Fin de etapa. Comienza otra. El congreso del Partido Comunista chino que se celebra estos días marca, al contrario que en las democracias donde las legislaturas son decididas por las elecciones generales, cada periodo político en el país. El presidente Xi, que previamente se ha dotado de un estatus que le permite repetir indefinidamente sus mandatos de caudillo máximo, recupera los poderes que tuvo Mao y ha abierto las sesiones reafirmando su ambición de integrar Taiwán en su sistema autocrático, “sin renunciar a la fuerza”, subrayando su voluntad de que China tenga voz en todos los escenarios del planeta y anunciando un mayor esfuerzo presupuestario para seguir desarrollando las capacidades militares de China y disputar la influencia, los negocios y el poder a las potencias occidentales, es decir, Estados Unidos.
En realidad, no es nada nuevo. Es la repetición del discurso chino en una estrategia que quiere desembocar en 2049, en el centenario de la llegada de los comunistas al poder, con Taiwán en manos de Pekín, un poder militar y político hegemónico en la región y un estatus de segunda (o primera) potencia mundial consolidado.
Pero ni una palabra sobre Ucrania y la agresión desestabilizadora de su aliado Putin, ni sobre las actuales dificultades económicas chinas, ni sobre las protestas internas de minorías étnicas con un plus de represión de los derechos humanos sobre la población china en general.
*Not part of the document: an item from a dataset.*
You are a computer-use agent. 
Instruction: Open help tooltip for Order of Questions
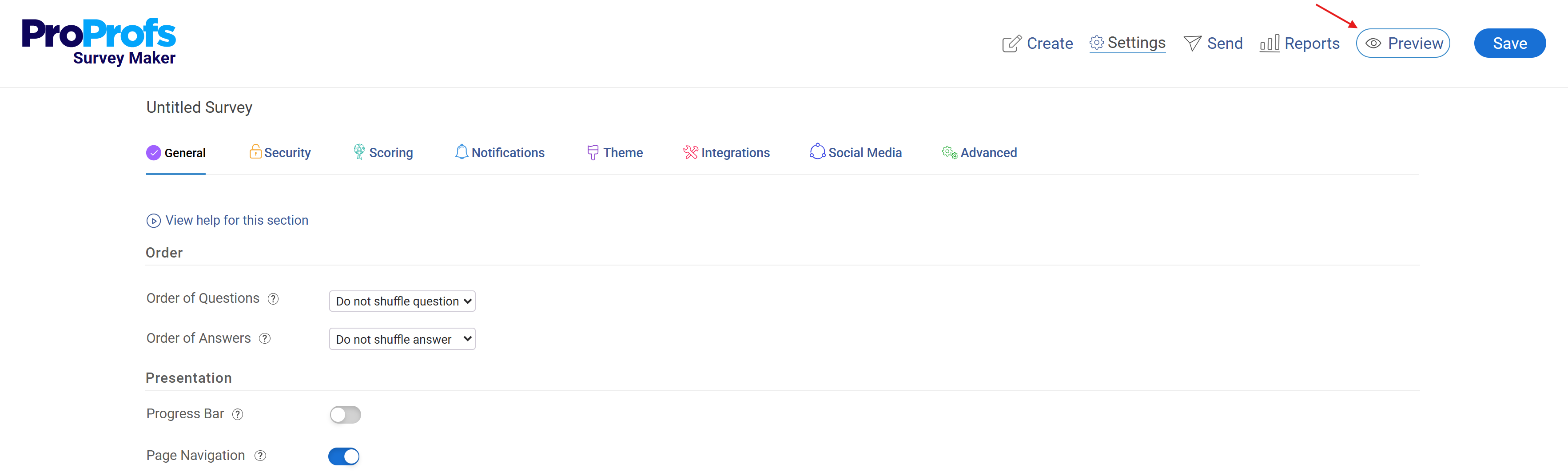pyautogui.click(x=273, y=299)
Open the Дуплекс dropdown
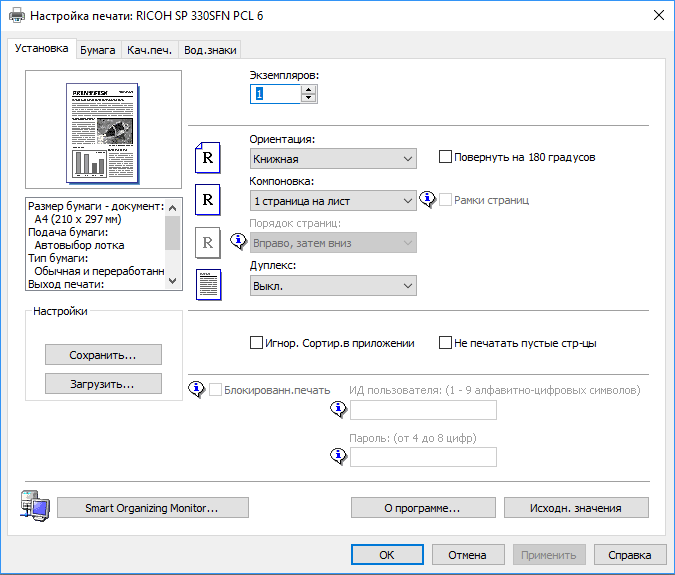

Pero todos esos problemas están presentes y van a condicionar las diversas estrategias chinas. Es un reto difícil para Pekín sortear obstáculos, mantener equilibrios, apoyar públicamente a Putin y cri, alentar y criticar sus estrategias en Europa oriental, alentar y contener a Corea del Norte y pretender estar en todos los mercados con el ventajismo de sus empresas estatales con fondos públicos. Pero eso es China y ese es el tablero de juegos en el que Pekín quiere jugar con cartas marcadas.